┌──

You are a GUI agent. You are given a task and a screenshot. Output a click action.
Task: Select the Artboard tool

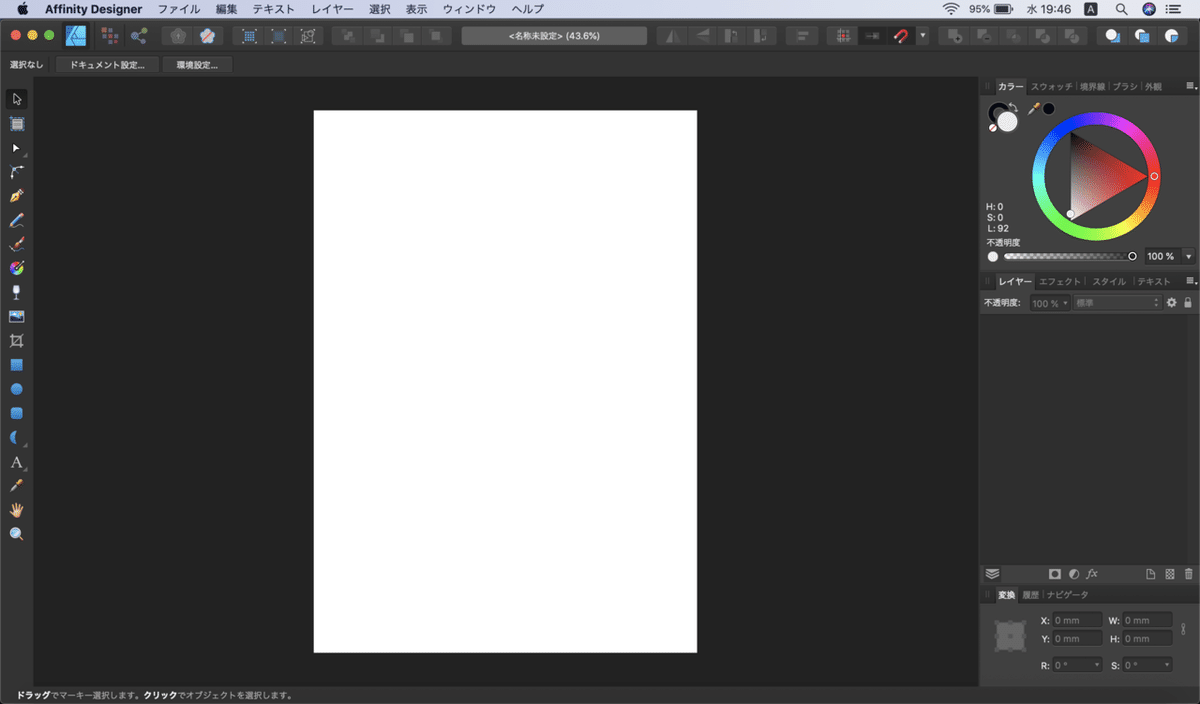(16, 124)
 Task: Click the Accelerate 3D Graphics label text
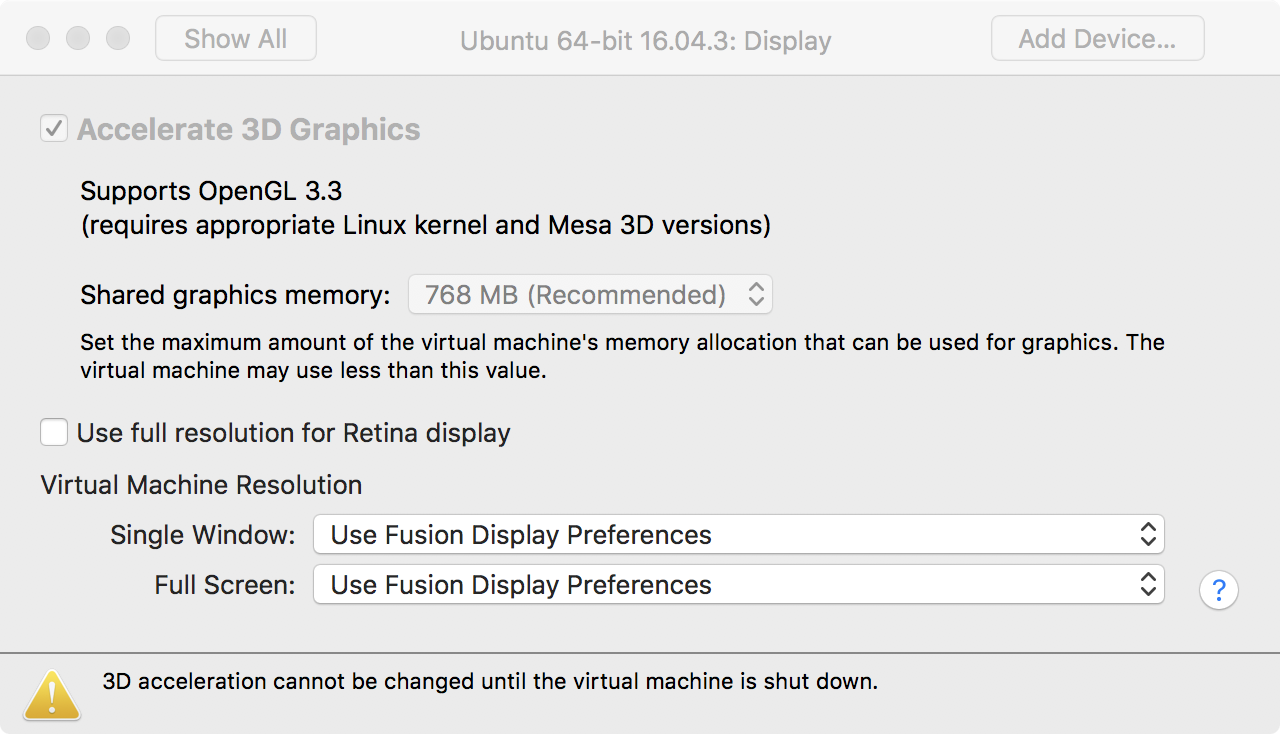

└──
┌──

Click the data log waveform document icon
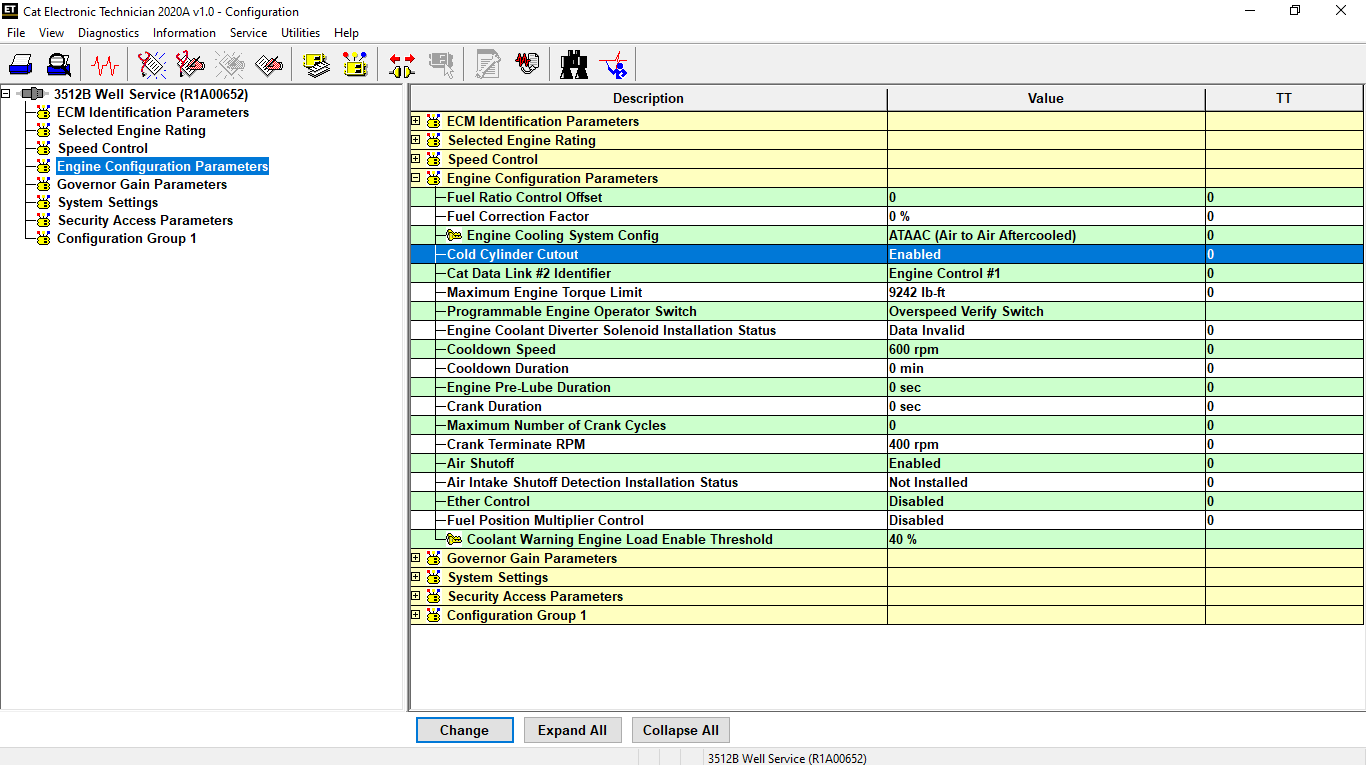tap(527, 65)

└──

Return only the part above that opens with the line containing "Task: Select the Artboard tool" and closes with the line containing "Task: Click the", exactly and with both ends, skipping the pictures.

Task: Select the Artboard tool

(16, 124)
 Task: Click the Accelerate 3D Graphics label text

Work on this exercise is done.